One liners, short jokes, funny sayings, puns, etal

moreluck

golden ticket member
The newlywed wife said to her husband when he returned from work, "I have great news for you. Pretty soon, we're going to be three in this house instead of two."
Her husband ran to her with a smile on his face and delight in his eyes.
He was glowing of happiness and kissing his wife when she said, "I'm glad that you feel this way since tomorrow morning, my mother moves in with us."
 

moreluck

golden ticket member
One student fell into a cycle of classes, studying, working and sleeping.
He didn't realize how long he had neglected writing home until he received the following note:
"Dear Son, Your mother and I enjoyed your last letter. Of course, we were much younger then, and more impressionable. Love, Dad."
 

moreluck

golden ticket member
A traveling salesman was held up in the west by a rainstorm and flood. He e-mails his office in NY: "Delayed by storm. Send instructions."

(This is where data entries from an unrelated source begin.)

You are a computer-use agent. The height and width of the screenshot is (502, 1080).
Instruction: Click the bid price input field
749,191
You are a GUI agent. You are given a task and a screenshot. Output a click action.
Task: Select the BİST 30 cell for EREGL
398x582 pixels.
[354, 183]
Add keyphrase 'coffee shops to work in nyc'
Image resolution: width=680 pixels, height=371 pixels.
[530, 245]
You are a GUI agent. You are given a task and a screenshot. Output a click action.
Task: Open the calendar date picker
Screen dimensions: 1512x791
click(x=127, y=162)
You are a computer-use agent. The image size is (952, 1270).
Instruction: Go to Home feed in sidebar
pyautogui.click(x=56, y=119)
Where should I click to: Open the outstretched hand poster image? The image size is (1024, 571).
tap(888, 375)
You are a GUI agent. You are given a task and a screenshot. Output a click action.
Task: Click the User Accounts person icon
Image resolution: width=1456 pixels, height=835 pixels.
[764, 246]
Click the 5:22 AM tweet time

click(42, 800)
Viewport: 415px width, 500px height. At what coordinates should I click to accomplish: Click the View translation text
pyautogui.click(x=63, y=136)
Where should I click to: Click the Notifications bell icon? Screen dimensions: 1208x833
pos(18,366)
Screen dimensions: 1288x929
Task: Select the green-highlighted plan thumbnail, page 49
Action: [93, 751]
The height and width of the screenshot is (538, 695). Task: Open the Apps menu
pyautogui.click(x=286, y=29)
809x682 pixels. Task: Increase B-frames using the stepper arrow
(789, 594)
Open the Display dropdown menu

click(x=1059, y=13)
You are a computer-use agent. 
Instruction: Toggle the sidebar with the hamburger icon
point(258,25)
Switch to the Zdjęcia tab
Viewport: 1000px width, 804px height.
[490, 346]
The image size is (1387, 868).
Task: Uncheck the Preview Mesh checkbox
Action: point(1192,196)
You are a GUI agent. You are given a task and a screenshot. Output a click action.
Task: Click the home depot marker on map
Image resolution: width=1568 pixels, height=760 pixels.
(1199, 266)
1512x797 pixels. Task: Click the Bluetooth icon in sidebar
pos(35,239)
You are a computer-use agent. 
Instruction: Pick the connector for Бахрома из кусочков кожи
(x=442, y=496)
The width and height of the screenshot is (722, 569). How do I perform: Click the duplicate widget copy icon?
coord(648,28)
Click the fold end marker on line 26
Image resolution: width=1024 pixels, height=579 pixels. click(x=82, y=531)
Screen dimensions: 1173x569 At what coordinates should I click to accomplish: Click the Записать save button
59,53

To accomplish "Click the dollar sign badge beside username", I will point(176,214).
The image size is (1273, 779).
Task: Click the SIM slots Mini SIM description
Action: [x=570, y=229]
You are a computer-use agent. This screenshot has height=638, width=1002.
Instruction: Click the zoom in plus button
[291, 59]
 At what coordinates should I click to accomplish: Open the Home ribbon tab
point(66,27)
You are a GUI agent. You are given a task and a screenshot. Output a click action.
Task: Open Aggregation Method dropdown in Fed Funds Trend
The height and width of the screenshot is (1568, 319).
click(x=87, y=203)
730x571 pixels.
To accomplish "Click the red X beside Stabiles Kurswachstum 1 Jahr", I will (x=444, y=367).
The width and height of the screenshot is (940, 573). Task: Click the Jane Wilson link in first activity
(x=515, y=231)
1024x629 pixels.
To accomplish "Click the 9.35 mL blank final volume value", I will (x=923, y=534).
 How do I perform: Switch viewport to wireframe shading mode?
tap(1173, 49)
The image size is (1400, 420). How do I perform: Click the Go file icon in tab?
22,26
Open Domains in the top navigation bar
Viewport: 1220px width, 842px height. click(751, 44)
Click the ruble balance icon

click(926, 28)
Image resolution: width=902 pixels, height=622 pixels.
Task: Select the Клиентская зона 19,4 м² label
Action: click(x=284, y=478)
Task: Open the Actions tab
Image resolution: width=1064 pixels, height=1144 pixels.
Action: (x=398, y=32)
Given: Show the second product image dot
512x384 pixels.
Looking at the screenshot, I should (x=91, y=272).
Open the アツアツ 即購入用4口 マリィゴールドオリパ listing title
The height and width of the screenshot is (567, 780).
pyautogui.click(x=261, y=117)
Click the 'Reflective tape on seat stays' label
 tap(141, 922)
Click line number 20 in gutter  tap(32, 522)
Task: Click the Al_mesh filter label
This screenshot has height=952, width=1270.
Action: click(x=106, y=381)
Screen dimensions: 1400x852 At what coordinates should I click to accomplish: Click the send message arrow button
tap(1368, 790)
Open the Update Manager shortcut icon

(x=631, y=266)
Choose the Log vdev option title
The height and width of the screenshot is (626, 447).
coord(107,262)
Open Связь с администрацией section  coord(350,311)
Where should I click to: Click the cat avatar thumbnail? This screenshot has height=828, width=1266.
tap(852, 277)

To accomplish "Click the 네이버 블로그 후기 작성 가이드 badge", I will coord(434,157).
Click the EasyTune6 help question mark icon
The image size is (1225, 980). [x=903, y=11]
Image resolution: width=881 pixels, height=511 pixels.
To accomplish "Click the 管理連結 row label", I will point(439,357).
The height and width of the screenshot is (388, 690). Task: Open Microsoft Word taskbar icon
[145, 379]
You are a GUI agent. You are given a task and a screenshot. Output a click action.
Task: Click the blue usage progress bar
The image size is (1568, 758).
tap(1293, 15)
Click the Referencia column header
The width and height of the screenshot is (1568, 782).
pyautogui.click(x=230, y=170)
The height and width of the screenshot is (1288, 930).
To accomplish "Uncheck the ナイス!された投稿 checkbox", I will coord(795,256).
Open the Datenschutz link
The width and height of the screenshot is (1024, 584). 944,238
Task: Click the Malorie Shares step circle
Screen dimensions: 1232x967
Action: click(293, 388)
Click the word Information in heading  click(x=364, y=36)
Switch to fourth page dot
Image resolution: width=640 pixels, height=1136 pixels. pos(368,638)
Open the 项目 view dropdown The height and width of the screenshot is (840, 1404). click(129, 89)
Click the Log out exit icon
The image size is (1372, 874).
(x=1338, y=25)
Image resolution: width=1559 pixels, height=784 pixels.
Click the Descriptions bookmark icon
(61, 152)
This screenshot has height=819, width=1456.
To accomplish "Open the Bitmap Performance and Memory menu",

His boss e-mails back: "Start vacation immediately."
 

moreluck

golden ticket member
I told my boss that three companies were after me, so I needed a raise in pay to stay with the current job.
He asked which companies?
I told him gas, electric, and cable.
 

moreluck

golden ticket member
Bill: Where did you get that gold watch Joe?
Joe: I won it in a race.
Bill: How many people participated in it?
Joe: Three, a policeman, the owner of the watch, and me!
 

moreluck

golden ticket member
If something is inherently funny, its relatable after the fact. Anyone who says, You had to be there, should just not have told you the thing in the first place because its not funny.
 

moreluck

golden ticket member
"I want to divorce my husband because he has a lousy memory!"
"Why would you want to divorce him for that?"
"Every time he gets around a young woman, he keeps forgetting that he's married!"
 

moreluck

golden ticket member
As I was admitted the hospital for a procedure, the clerk asked for my wrist, saying "I'm going to give you a bracelet."
"Has it got Rubies and Diamonds ?" I ask coyly.
"No," he said. "But it cost just as much."
 

moreluck

golden ticket member
Father: Why don't you get yourself a job?
Son: Why?
Father: So you could earn some money.
Son: Why?
Father: So you could put some money in a bank and earn interest.
Son: Why?
Father: So that when you're old you can use the money in your bank account ...and you would never have to work again.
Son: But I'm not working now.
 

moreluck

golden ticket member
Natasha Leggero: Male Comics
Male comics are always coming up to me, and they're like, Hey, Natasha, dont you think you're a little attractive to be a comedian? And Im like, Don't you think you're a little ugly to be talking to me?
 

moreluck

golden ticket member
The big city man discovered he had no writing paper at all for his personal correspondence.
He went into the small town near-by and found only an old-fashioned country store. Behind the counter was a really nice looking young redhead, quite obviously a local farm girl.
He asked, "Do you keep stationery?"
"Well," she giggled, "I can...until I have an orgasm, then I just go plain wild and crazy!"